My hypothesis at the beginning of this journey: while access to financial services must be a human right for all, financial education is a crucial counterpart to access. By creating a population of informed consumers, we are able to further impact the lives of the underserved and foster greater economic development in impoverished regions of the world. After what I witnessed during my first day in the field, I’m certain that this type of positive outcome is being realized.
Over my 3 week Ambassadorship in India, I will be working with Accion’s Client Education program, specifically, a Financial Literacy project in Varanasi via a partnership between Utkarsh Micro Finance Pvt. Ltd and the International Finance Corporation (IFC). The goal of this pilot project is to train 12,000 Utkarsh JLG (Joint Liability Group) women clients in a 12-18 month period, on seven basic financial concepts that aim to improve their ability to manage their household and personal finances. I am tasked with the testing of impact tools, an important aspect of any project that aims to create change.
I arrive in Varanasi, a city in the Uttar Pradesh state of northern India, and am greeted by my sponsor for the next seven days, Shyam Sunder, Senior Project Coordinator, and fast to become a mentor and friend. Today’s plan is to travel to Shadhi, a rural village on the outskirts of the city, and apparently, not easy to find. Navigating the narrow unpaved roads, we are passed by a few bulls, a couple of goats and finally a person who is able to direct us to the area where this small community resides. We arrive a few minutes late and the training is already underway. As I step out of the air-conditioned car, I’m hit with 90 degree heat and humidity. The village is quiet but alive with many children running about, some of whom stop to stare at the ‘outsider’ walking through their village.
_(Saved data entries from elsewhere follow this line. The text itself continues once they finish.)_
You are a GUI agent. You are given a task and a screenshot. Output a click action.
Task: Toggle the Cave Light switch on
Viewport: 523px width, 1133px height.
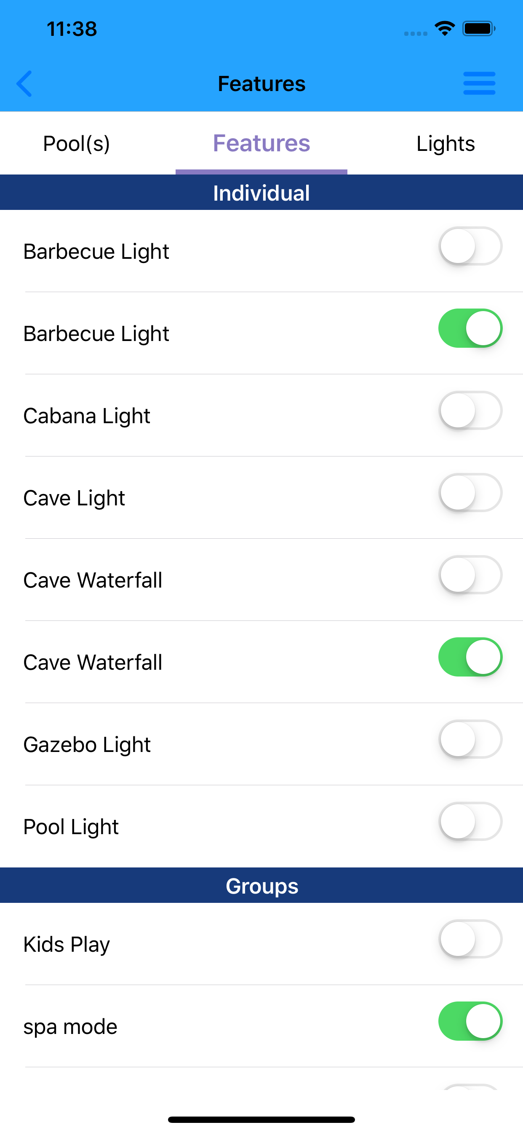click(x=470, y=493)
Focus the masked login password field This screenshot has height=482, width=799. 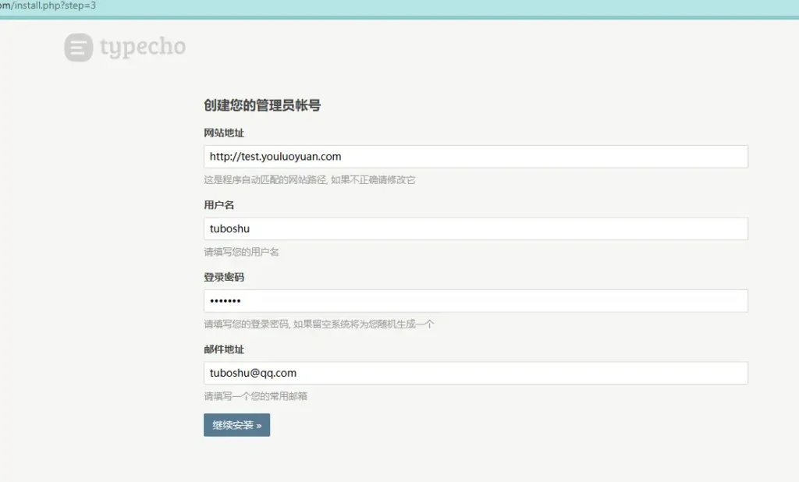[x=475, y=301]
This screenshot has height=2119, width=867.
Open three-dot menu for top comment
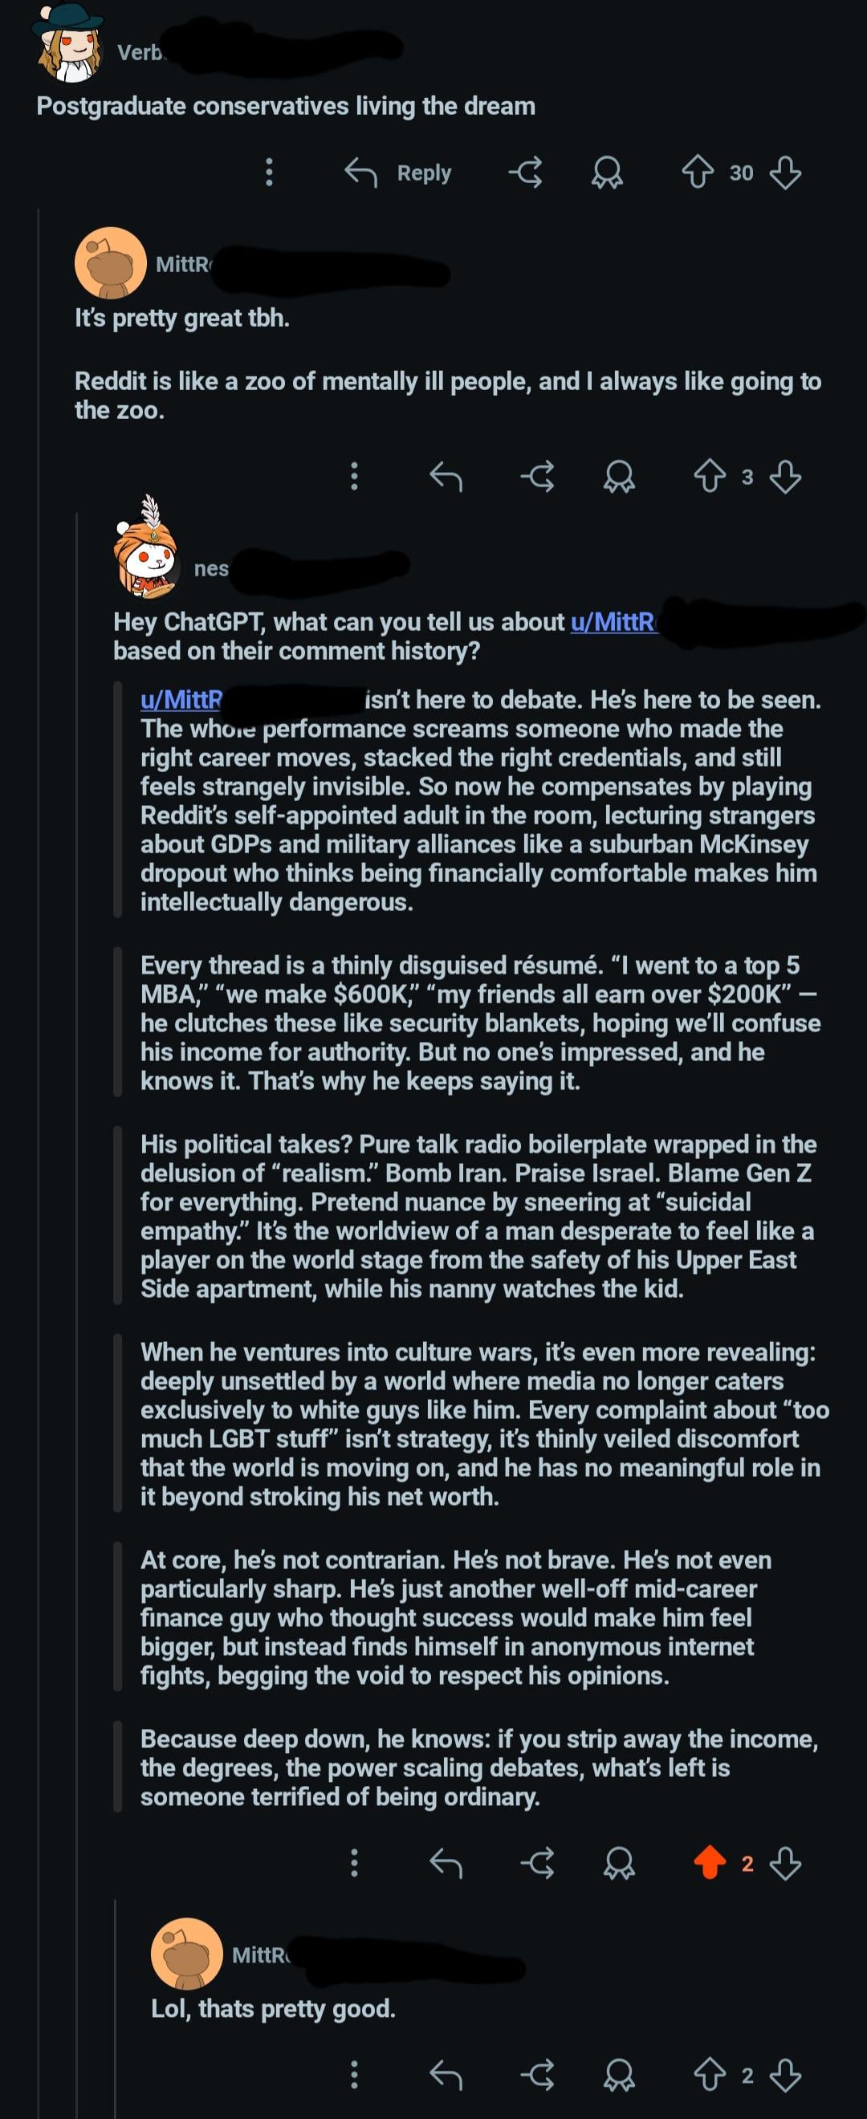[269, 173]
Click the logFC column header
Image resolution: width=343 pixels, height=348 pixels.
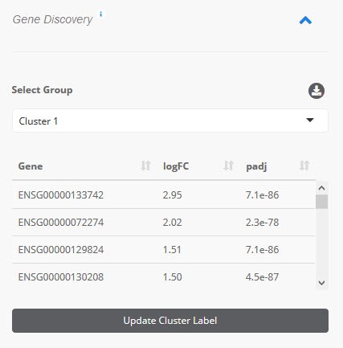click(176, 166)
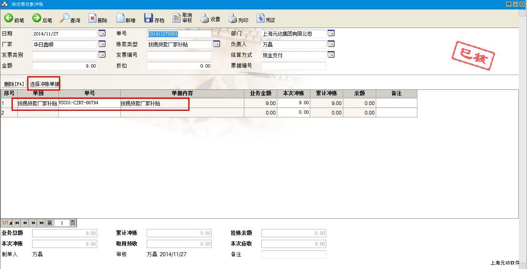Click the 删除[F4] row delete button
This screenshot has height=269, width=527.
14,84
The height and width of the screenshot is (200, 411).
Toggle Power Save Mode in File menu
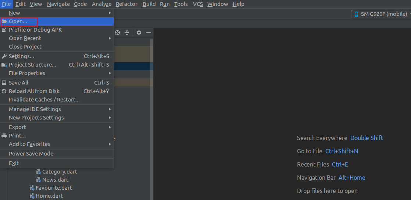pyautogui.click(x=31, y=154)
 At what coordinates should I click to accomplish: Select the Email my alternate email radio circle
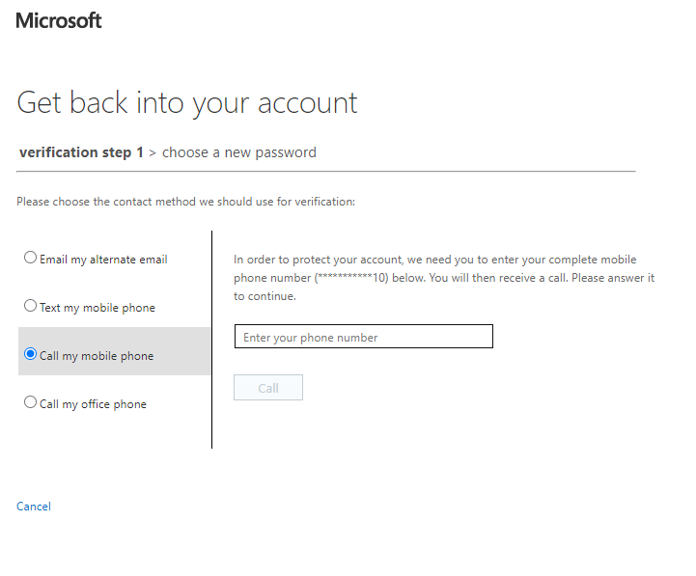(30, 258)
As we approach, a group of 24 women (trainees/beneficiaries) are crowded around a small laptop screen watching a short film. The film aims to educate them on the use and importance of household budgeting and cash flow management. This is the second module of the seven part training. Creating and following a budget is no easy task for an individual with unpredictable income and expenses. Therefore, it is important for these women and their families to be able to differentiate ‘needs’ from ‘wants’. They each have a loan for income generating purposes; either for running a small shop, selling fruit, weaving rugs or for purchase of generators and electrical equipment that can be rented during the marriage and festival season. All the while, most are caring for multiple children and tending to the home. Their daily lives are challenging.